■ Task set
1) According to the finger-mechanism passage, how many springs does an n-output m-input underactuated mechanism need to be statically determined?
2) Please continue the finger-mechanism passage, starting right after its last sentence.

■ Article
--- BEGIN ---

Then, considering Equations (1) and (4), the equilibrium of virtual power for the system results:

$${\mathit{t}}^T{\mathit{\omega }}_a={\mathit{f}}^T\left(\mathit{J}\mathit{T}{\mathit{\omega }}_a\right)$$

(8)

from which one obtains a useful relationship between the actuator torques and the contact forces:

$$\mathit{f}={\mathit{J}}^{-T}{\mathit{T}}^{-T}\mathit{t}$$

(9)

It should be noted that a n-output m-input underactuated mechanism requires $n-m$ springs in order to be statically determined. For this reason, depending on the mechanism design, it is possible that a torsion spring will be required also in the base joint $O_1$. In this case, matrix $\mathit{J}$ remains the same, while vector $\mathit{t}$ and matrix ${\mathit{T}}^{-1}$ respectively become:

$$\mathit{t}={\left[\begin{array}{ccccc}{T}_a& T_1& T_2& \dots & T_3\end{array}\right]}^T$$

(10)

$${\mathit{T}}^{-1}={\mathit{T}}^{\ast }=\left[\begin{array}{ccccc}1& x_1{x}_2& x_1{x}_2{x}_3& \dots & {\prod }_{i=1}^n{x}_i\\ \hspace{1em}& \hspace{1em}& {\mathit{I}}_n& \hspace{1em}\end{array}\right]$$

(11)

where ${\mathit{I}}_n$ is the identity matrix of dimension n, and ${\mathit{T}}^{\ast }$ is now a rectangular matrix of dimensions $(n+1)\times n$. Equation (9) in this case becomes:

$$\mathit{f}={\mathit{J}}^{-T}{\mathit{T}}^{\ast T}\mathit{t}$$

(12)

and the forces obtained are the same calculated in absence of the base joint spring, except for $f_1$, which contains the additional term $T_1{\displaystyle \frac{1}{k_1+{\eta }_1}}$ (and this holds for any number of phalanges). This result represents the most general one, since if $T_1=0$ also $f_1$ equals the one previously obtained. For this reason, from now on, matrices $\mathit{J}$ (Equation (6)) and ${\mathit{T}}^{\ast }$ (Equation (11)) and vector $\mathit{t}$ (Equation (10)) will be used to optimize the fingers design using Equation (12).

2.1. Impact of Phalanx Thickness

As can be seen in Figure 3, when the ith phalanx thickness ${ϵ}_i$ is not negligible the angle ${\theta }_i$ should be augmented by the quantity:

$${\psi }_i=\arctan {\displaystyle \frac{{ϵ}_i}{k_i}}$$

(13)

and the contact location $k_i$ should be shifted by

$$k_i^{\ast }=\sqrt{k_i^2+{ϵ}_i^2}$$

(14)

In addition, when friction is non-zero, the equilibrium locus changes due to the moment generated by the tangential force, which can be modelled using the coefficient ${\eta }_i$: the tangential force produces a moment about $O_i$ equal to $-f_{ti}{ϵ}_i$. This moment can be seen as a wrench with the same normal and tangent forces and a torque ${\tau }_i$ equal to the case of a zero thickness phalanx. Therefore, one gets ${\tau }_i$ = ${\eta }_i{f}_i=-f_{ti}{ϵ}_i=-f_i{\mu }_i{ϵ}_i$, thus the equivalent instantaneous rolling friction coefficient is ${\eta }_i=-{ϵ}_i{\mu }_i$. The latter coefficient must be added to the previous value of ${\eta }_i$ describing the contact friction (even if it is zero). This change can be reflected directly into the matrix $\mathit{J}$ to obtain the new force expressions.

--- END ---

■ Recorded information
--- BEGIN ---

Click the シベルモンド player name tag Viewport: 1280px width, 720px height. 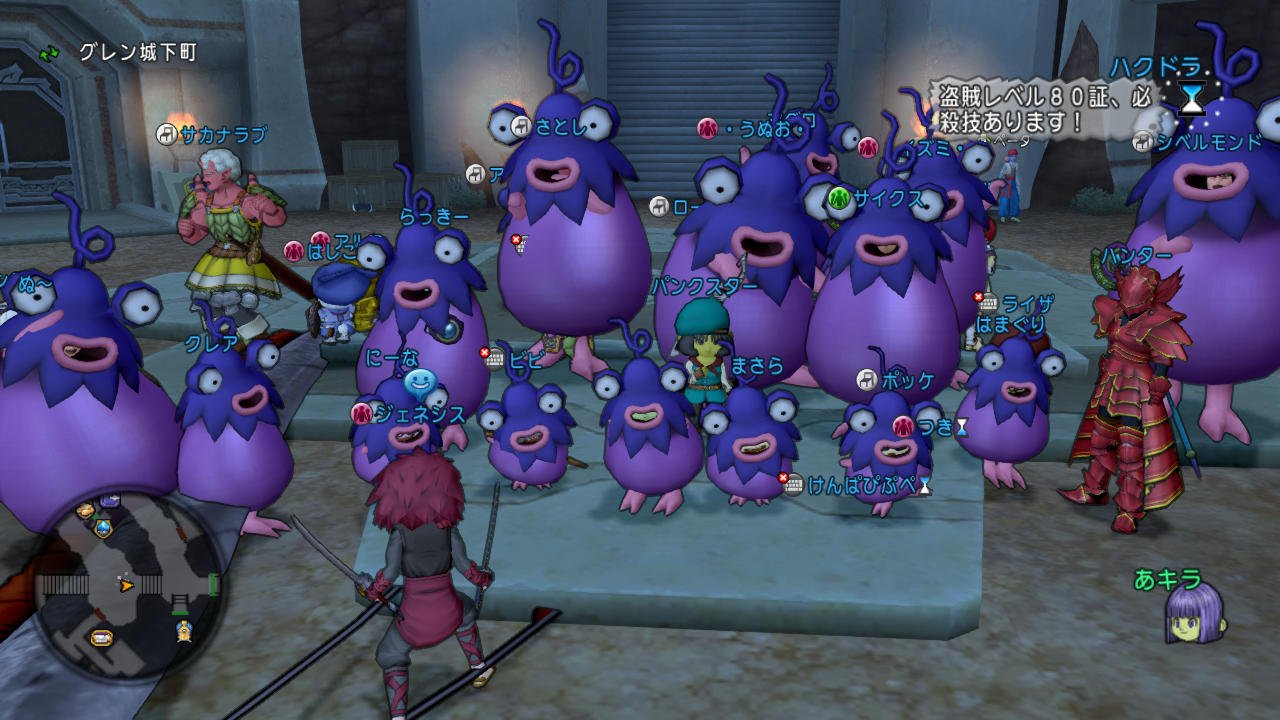(1208, 142)
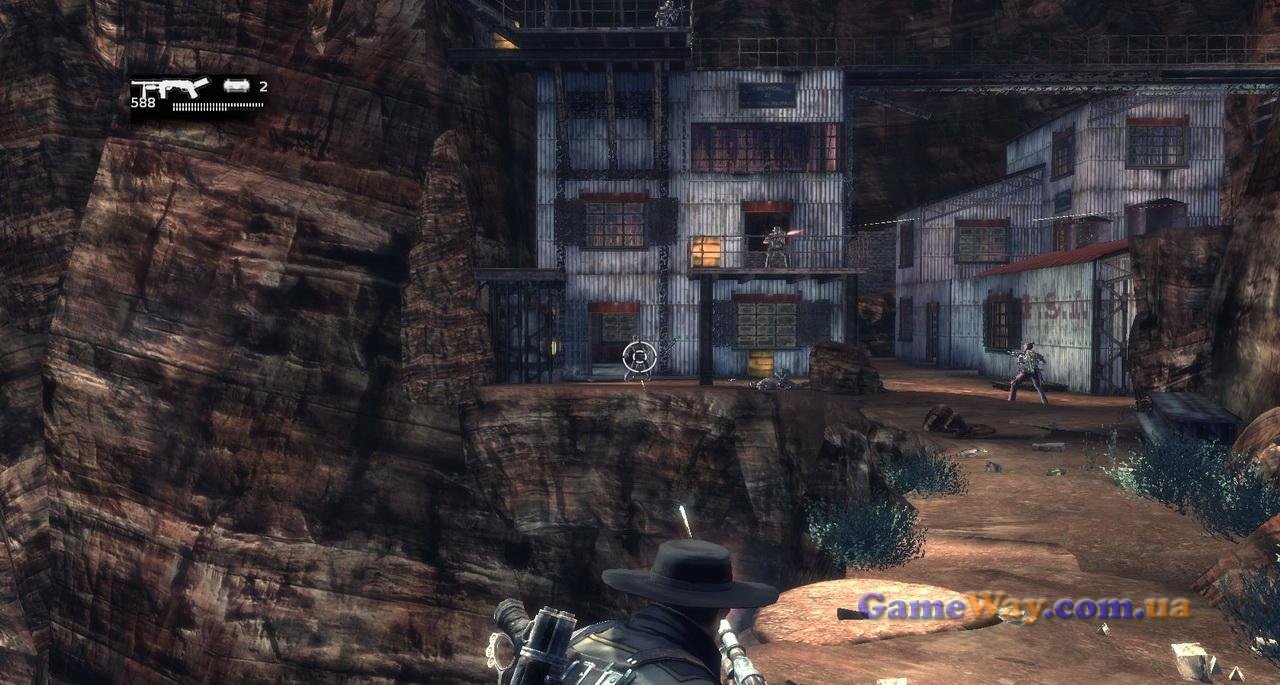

--- END ---

■ Results of the tasks
1) It needs n − m springs.

2)
2.2. Positive Definiteness of the Forces

Given a set of geometric parameters, Equation (9) or (12) provides the contact configurations defined by the pair (${\mathit{k}}^{\ast }$, ${\mathit{\theta }}^{\ast }$)

$${\mathit{k}}^{\ast }=\left[\begin{array}{c}{k}_2\\ k_3\\ \dots \\ k_n\end{array}\right]\mathit{and}{\mathit{\theta }}^{\ast }=\left[\begin{array}{c}{\theta }_2\\ {\theta }_3\\ \dots \\ {\theta }_n\end{array}\right]$$

(15)

that ensure full positiveness of the vector $\mathit{f}$. The set of these contact situations corresponds to the stable part of the space spanned by the contact situations pair (${\mathit{k}}^{\ast }$, ${\mathit{\theta }}^{\ast }$) which are referred to as the space of contact configurations or grasp-state space. Stable grasps correspond to contact situation pairs for which the vector $\mathit{f}$ has no negative component, that is, the phalanges in contact with an object have a positive (or zero) contact forces. The other phalanges that are not in contact with the object must correspond to zero contact forces. It should be underlined that this approach tries to characterize the finger itself, independently from the object being grasped.

It should be also considered that the grasps requiring all the phalanges correspond only to a subset of all the possible grasps: fewer-than-n-phalanges grasps can also be stable if each phalanx which contacts the object has a strictly positive contact force and each phalanx not in contact with the object has a null contact force.

3. Contact Forces Writing for the Proposed Finger Mechanism

The general equations presented in Section 2 are written for the scheme proposed in Figure 1, for both the two-phalanx thumb $\left(I\right)$ and for the four three-phalanx fingers, from index $\left(II\right)$ to pinkie $\left(V\right)$. As mentioned in Section 1, the prosthetic hand under study features $n=15$ DOFs that are actuated by just $m=1$ DOA, so $n-m=15-1=14$ springs are required to solve the static equilibrium equations. Due to symmetry considerations, these springs have to be located in all the joints of each finger (three springs for finger $II÷V$ and two springs for finger I), so that also the base joint ($O_1$) of each finger will be linked through a spring to the fixed palm.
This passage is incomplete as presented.